Silhouette aggregation revisited: A study of the Silhouette Coefficient when it is micro- and macro-averaged to assess clustering solutions

Silhouette coefficient is an established internal clustering evaluation measure that produces a score per data point, assessing the quality of its clustering assignment. To assess the quality of the clustering of the whole dataset, the scores of all the points in the dataset can be either (micro) averaged into a single value or averaged first at the cluster level and then (macro) averaged. As we illustrate in this work with a synthetic example, the micro-averaging strategy is sensitive both to cluster imbalance and outliers (background noise) while macro-averaging is far more robust to both.
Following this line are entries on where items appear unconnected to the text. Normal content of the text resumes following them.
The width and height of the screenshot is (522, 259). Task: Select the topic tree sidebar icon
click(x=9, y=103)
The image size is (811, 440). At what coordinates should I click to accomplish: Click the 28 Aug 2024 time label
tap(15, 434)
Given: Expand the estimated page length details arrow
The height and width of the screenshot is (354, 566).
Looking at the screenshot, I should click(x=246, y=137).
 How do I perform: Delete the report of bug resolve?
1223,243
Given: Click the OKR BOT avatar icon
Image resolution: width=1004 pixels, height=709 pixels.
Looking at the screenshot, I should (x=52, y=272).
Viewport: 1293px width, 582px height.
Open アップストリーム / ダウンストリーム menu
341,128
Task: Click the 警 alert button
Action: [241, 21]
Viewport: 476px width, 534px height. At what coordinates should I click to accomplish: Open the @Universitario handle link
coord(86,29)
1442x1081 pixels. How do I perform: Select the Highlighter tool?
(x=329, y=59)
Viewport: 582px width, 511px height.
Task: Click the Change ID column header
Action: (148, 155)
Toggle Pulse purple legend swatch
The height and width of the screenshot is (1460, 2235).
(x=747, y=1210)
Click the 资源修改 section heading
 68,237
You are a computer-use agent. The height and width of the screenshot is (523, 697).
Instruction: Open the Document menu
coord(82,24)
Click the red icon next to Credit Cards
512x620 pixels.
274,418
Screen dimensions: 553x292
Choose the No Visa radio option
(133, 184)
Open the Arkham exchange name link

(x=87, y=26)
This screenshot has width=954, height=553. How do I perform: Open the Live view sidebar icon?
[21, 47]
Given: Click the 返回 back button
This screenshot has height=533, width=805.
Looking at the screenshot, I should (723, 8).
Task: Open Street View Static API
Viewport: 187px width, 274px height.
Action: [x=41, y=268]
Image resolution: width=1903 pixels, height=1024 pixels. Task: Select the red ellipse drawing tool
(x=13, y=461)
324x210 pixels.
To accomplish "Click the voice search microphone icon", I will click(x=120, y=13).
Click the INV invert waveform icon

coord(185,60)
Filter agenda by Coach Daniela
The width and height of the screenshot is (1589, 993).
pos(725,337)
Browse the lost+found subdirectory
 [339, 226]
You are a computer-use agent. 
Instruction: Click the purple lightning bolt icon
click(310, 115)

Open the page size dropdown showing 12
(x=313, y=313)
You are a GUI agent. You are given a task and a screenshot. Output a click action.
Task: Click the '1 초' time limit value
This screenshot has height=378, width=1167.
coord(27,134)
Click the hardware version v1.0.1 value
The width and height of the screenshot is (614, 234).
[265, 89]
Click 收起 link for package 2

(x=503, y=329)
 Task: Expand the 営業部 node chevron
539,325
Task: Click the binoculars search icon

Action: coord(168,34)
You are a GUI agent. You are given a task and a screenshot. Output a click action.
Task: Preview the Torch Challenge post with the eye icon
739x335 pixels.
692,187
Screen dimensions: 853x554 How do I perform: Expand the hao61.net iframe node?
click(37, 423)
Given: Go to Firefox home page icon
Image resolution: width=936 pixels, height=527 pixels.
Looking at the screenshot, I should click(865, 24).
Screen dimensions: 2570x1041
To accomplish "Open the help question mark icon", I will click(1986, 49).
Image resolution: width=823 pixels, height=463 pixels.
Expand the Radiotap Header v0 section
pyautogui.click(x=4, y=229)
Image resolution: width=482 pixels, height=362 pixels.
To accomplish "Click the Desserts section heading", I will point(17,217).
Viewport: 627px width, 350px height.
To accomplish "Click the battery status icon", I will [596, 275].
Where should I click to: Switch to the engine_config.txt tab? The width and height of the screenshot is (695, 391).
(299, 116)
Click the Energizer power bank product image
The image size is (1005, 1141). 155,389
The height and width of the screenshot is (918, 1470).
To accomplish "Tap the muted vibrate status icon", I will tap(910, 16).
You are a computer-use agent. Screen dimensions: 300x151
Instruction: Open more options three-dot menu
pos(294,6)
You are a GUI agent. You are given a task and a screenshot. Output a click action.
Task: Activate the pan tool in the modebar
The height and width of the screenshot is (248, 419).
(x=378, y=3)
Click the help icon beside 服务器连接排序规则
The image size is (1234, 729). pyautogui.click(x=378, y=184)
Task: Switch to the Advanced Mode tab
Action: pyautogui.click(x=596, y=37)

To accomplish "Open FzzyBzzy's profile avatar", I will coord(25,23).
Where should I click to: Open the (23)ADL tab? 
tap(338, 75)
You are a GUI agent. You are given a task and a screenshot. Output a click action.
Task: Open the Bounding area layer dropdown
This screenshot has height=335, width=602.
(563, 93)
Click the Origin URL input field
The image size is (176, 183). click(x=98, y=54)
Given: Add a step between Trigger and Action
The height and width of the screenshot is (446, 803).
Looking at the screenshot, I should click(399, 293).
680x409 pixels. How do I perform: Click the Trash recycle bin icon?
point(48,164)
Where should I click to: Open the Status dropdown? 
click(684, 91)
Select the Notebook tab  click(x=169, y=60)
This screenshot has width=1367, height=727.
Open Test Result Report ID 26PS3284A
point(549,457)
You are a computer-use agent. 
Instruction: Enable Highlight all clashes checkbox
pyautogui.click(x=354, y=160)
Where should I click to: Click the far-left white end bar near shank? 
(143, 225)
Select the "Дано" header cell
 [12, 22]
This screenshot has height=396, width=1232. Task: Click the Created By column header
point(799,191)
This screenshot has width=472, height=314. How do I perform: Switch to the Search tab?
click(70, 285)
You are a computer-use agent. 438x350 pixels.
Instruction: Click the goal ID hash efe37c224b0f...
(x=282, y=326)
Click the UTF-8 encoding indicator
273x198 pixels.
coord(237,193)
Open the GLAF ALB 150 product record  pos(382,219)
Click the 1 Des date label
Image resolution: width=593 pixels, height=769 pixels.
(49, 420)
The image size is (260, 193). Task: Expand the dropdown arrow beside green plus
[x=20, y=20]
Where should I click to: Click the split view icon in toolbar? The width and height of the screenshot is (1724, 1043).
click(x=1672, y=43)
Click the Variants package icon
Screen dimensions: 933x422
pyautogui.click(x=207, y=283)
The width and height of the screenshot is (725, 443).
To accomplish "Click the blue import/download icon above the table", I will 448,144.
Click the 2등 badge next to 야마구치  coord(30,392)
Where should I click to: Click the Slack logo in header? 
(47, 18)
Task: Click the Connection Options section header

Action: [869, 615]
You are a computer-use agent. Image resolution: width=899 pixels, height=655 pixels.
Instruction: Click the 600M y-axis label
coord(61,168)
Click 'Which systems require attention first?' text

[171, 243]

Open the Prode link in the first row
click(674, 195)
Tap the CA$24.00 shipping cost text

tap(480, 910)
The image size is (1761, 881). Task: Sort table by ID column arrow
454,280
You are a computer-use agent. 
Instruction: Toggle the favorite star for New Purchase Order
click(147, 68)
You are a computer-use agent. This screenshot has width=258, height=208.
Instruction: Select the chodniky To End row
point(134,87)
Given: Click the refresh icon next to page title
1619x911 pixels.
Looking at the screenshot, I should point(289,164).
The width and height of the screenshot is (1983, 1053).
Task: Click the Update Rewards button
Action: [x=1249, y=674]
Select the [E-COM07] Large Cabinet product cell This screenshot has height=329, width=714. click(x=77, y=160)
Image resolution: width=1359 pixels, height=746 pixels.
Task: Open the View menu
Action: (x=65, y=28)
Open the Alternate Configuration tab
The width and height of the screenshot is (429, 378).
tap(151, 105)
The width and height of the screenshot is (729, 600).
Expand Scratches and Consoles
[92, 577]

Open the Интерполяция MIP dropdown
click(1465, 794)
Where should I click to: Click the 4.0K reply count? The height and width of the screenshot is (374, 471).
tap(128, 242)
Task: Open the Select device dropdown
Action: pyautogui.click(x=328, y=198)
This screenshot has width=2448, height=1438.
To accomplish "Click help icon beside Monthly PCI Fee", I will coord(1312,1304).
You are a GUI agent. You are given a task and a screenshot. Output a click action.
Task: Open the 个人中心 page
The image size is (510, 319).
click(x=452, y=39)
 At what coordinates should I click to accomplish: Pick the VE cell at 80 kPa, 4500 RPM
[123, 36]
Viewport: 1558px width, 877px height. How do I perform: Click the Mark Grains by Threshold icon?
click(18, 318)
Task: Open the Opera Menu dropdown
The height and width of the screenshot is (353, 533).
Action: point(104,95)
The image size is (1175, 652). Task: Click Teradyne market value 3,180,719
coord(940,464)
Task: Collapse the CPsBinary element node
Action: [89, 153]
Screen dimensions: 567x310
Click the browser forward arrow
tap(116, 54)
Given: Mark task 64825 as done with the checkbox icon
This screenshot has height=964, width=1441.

Therefore, the aggregation strategy should not be selected arbitrarily, as is currently the common practice, to avoid reporting misleading results. The problem becomes greater when sampling is used with the Silhouette coefficient, because current implementations result in micro-averaged spaces even when macro-averaging is used. To bypass this problem, we propose a per-cluster sampling method. Furthermore, we undertake an experimental study on real-world datasets, analysing both coefficients, micro and macro, and investigating their fit per dataset.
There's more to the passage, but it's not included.